> Records
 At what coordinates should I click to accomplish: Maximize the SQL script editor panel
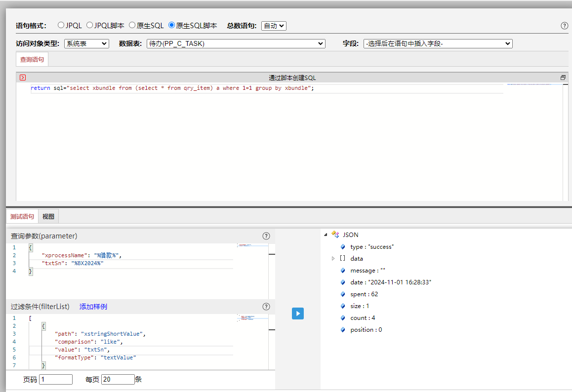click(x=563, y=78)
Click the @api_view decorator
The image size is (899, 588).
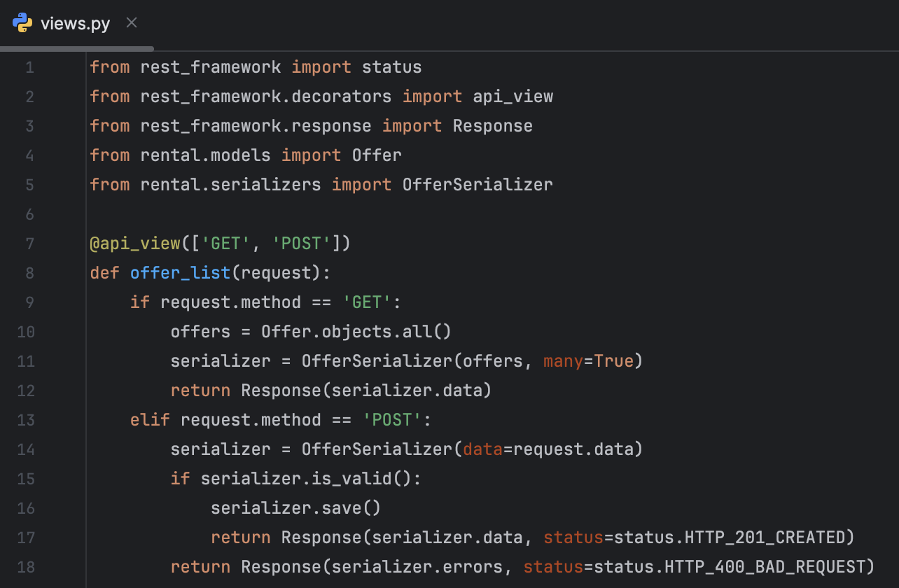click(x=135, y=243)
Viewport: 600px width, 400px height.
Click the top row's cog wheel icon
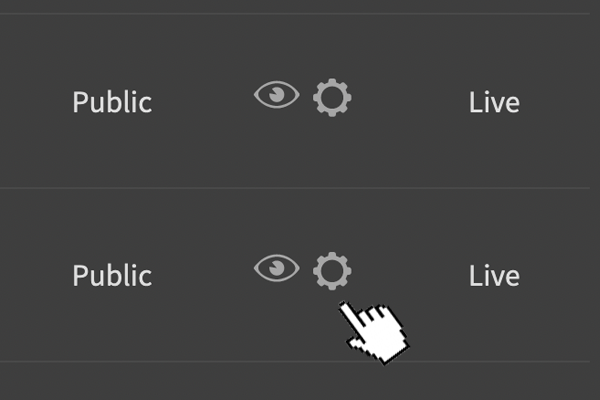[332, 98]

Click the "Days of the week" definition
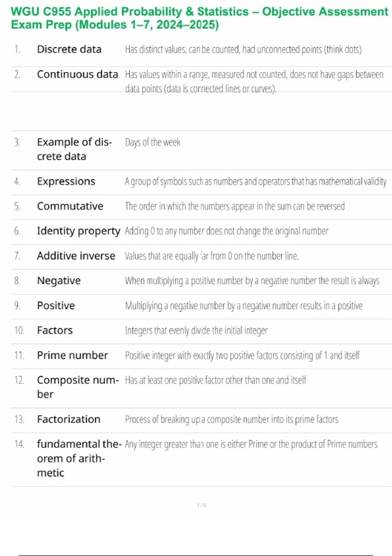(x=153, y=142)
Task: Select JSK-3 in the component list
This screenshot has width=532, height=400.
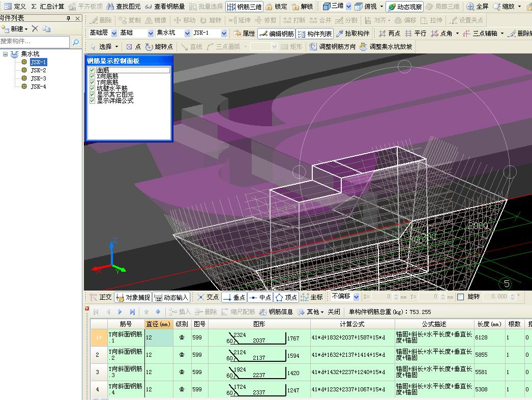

> Exercise brief
Spot the lines above that mention "height" and copy them.

> Your solution
Viewport: 600px width, 400px height.
This screenshot has width=532, height=400.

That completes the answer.